In this paper, we demonstrate physical deep learning by augmenting the DFA algorithm. In the augmented DFA, we replace the differential of physical nonlinear activation f’(a) in the standard DFA with arbitrary nonlinearity g(a) and show that the performance is robust to the choice of g(a). Owing to this augmentation, we no longer need to simulate f’(a) accurately. As the proposed method is based on parallel random projection with arbitrary nonlinear activation, we can execute the computation for the training on a physical system in the same manner as with the physical ELM or RC concept21,22,23. This enables the physical acceleration of both inference and training. To demonstrate the proof-of-concept, we constructed an FPGA-assisted optoelectronic deep physical RC as a benchtop. Although our benchtop is simple and easy to apply to various physical platforms with only software-level updates, we achieved performance comparable to that of large-scale complex state-of-the-art systems. Moreover, we compared the whole processing time, including that for digital processing, and found the possibility of physical acceleration of the training procedure. We also numerically found that the proposed augmented DFA is applicable to various network models, including more practical architecture and SNNs, suggesting the scalability of our approach. Our approach provides a practical alternative solution for the training and acceleration of neuromorphic physical computation.

## Results

### Direct feedback alignment and its augmentation for physical deep learning

Fig. 1a shows the basic concept of PNNs. The forward propagation of a standard multilayer network is described as $${x}^{\left(l+1\right)}=f\left({a}^{\left(l\right)}\right)$$, where $${a}^{\left(l\right)}={W}^{\left(l\right)}{x}^{\left(l\right)}$$ with the weight $${W}^{\left(l\right)}\epsilon {\mathbb{R}}^{{N}^{(l+1)}\times {N}^{(l)}}$$ and input $${x}^{\left(l\right)}\epsilon {\mathbb{R}}^{{N}^{(l)}}$$ for the lth layer, and f denotes an element-wise nonlinear activation. In the PNN framework, this operation is executed on a physical system; i.e. x(l), W(l), and f correspond to the physical inputs (e.g., optical intensity, electric voltage, vibration), physical interconnections (e.g., optical, electrical, or mechanical coupling) in the physical system, and physical nonlinearity (e.g., nonlinear optical/magnetic/mechanical effects), respectively. To train such networks, we need to update W(l) to reduce given cost function E. A general solution is the BP algorithm shown in Fig. 1b. The gradients for BP are obtained through the chain-rule as follows:

$${e}^{(l)}=\left[{W}^{\left(l+1\right),T}{e}^{\left(l+1\right)}\right]\odot {f^{\prime}}({a}^{(l)}),$$
(1)

where $${e}^{\left(l\right)}\epsilon {\mathbb{R}}^{{N}^{(l+1)}}$$ is the error signal at the lth layer, defined as $${e}^{(l)}=\partial E/\partial {a}^{(l)}$$ with $${a}^{(l)}={W}^{(l)}{x}^{(l)}$$, the superscript T denotes transposition, and denotes the Hadamard product. From Eq. (1), we can compute the gradient for each W(l) as $$\delta {W}^{(l)}=-{e}^{(l)}{x}^{\left(l\right),T}$$. The training using Eq. (1) is typically executed on a regular external computer by constructing a physical simulation model14,16,30,39,44, which incurs large computational cost. Thus, this strategy is not suitable for in-situ training. In addition, the error in the simulation model significantly affects PNN performance. Therefore, the training method for PNNs is still under consideration despite the success of BP in software-based ANNs.
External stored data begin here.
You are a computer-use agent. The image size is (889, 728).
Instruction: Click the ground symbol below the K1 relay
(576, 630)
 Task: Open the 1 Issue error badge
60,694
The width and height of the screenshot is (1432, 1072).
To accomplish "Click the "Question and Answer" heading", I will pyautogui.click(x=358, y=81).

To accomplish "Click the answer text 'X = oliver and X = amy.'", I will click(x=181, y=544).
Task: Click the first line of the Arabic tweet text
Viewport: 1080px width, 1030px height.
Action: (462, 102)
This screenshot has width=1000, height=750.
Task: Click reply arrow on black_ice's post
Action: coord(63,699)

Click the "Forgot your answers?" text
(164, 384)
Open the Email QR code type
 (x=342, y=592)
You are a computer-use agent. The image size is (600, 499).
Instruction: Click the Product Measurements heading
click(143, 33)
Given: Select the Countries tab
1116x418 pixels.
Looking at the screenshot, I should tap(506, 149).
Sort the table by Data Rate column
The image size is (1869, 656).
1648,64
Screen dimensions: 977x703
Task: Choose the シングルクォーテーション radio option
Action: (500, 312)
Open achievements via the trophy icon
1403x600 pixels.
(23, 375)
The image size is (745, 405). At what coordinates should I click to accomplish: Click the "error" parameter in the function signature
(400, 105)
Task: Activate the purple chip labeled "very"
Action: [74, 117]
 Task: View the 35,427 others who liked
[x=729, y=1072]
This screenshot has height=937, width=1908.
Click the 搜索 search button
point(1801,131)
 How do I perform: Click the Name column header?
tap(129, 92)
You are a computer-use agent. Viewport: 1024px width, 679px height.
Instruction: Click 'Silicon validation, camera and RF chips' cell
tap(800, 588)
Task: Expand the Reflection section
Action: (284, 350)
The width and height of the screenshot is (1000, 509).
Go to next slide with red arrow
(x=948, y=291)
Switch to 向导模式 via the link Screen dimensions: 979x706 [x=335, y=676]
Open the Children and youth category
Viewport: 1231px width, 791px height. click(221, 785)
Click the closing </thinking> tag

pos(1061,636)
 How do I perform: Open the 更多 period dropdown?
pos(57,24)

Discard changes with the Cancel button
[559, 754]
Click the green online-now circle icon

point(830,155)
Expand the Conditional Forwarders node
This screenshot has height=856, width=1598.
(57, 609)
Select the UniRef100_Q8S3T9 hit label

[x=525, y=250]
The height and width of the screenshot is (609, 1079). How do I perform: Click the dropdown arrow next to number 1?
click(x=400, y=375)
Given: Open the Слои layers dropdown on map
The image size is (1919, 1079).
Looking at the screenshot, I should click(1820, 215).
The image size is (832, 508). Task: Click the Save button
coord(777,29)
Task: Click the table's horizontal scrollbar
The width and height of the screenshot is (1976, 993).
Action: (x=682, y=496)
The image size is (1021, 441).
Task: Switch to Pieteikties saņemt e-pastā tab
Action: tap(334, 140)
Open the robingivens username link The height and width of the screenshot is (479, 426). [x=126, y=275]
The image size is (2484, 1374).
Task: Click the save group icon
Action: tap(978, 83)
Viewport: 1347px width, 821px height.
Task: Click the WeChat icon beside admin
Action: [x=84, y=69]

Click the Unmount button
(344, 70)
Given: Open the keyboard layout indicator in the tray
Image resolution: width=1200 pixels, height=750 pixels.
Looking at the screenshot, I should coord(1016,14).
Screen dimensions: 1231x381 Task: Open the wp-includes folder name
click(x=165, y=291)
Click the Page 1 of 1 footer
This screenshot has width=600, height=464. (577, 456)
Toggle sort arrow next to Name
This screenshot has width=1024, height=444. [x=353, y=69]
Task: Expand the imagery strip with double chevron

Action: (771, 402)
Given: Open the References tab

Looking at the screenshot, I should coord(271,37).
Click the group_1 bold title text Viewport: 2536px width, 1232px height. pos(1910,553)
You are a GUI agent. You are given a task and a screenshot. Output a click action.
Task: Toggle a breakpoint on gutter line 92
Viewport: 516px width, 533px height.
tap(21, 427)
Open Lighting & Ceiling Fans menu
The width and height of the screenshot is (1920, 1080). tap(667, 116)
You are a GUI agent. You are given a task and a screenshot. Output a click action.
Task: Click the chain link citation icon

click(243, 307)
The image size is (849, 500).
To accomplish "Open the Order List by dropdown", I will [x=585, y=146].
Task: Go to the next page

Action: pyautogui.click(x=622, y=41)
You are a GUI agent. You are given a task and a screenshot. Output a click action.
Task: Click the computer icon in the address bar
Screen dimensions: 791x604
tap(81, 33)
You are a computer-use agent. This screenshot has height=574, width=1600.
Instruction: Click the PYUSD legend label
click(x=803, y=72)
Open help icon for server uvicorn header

Let us consider DFA as an alternative solution [see Fig. 1c]. In the standard DFA framework, the weighted gradient signals in Eq. (1) are replaced with a linear random projection of the error signal at the final layer L53,54. Then, we can obtain the following update rule:

$${e}^{(l)}=\left[{B}^{\left(l\right)}{e}^{\left(L\right)}\right]\odot {f^{\prime}}\big({a}^{(l)}\big),$$
(2)

where $${B}^{\left(l\right)}\epsilon {\mathbb{R}}^{{N}^{(l+1)}\times {N}^{(y)}}$$ is a random projection matrix for the lth layer update, and f’ denotes the gradient of f. As shown in Eq. (2), we can estimate the gradient without information about W (l). In addition, physical implementation of random projection process $${B}^{\left(l\right)}{e}^{\left(L\right)}$$ can be implemented by using various devices because this process is the same as in the physical ELM and RC approach. By using commercially available photonic components, we can emulate 5 × 105 by 5 × 105 matrix operations on a single integrated optics57, which are enough for the single hidden layer even in the state-of-the-art model. Note that in this hypothesis, we assumed a liquid-crystal-on-silicon (LCOS) spatial-light modulator (SLM) for the input encoding and a passive optical diffuser for the random matrix. Thus, the input vector (e(L) for the DFA processing) is reconfigurable, but the random matrix (B(l) for the DFA processing) is not. By using an additional SLM instead of the random scattering medium, we can implement programmable random matrices34,58. The limitations due to such a photonic implementation are discussed in Supplementary Information S.9. Also, the photonic acceleration of this process has already been demonstrated59. In addition, the DFA process can be parallelized because it is not a sequential equation unlike the one for BP. Despite its simplicity, DFA can scale modern neural network models (see Supplementary Information S1 and ref. 54). However, f’(a) remains in Eq. (2), requiring accurate modeling and simulations, which is the bottleneck in the learning process for PNNs.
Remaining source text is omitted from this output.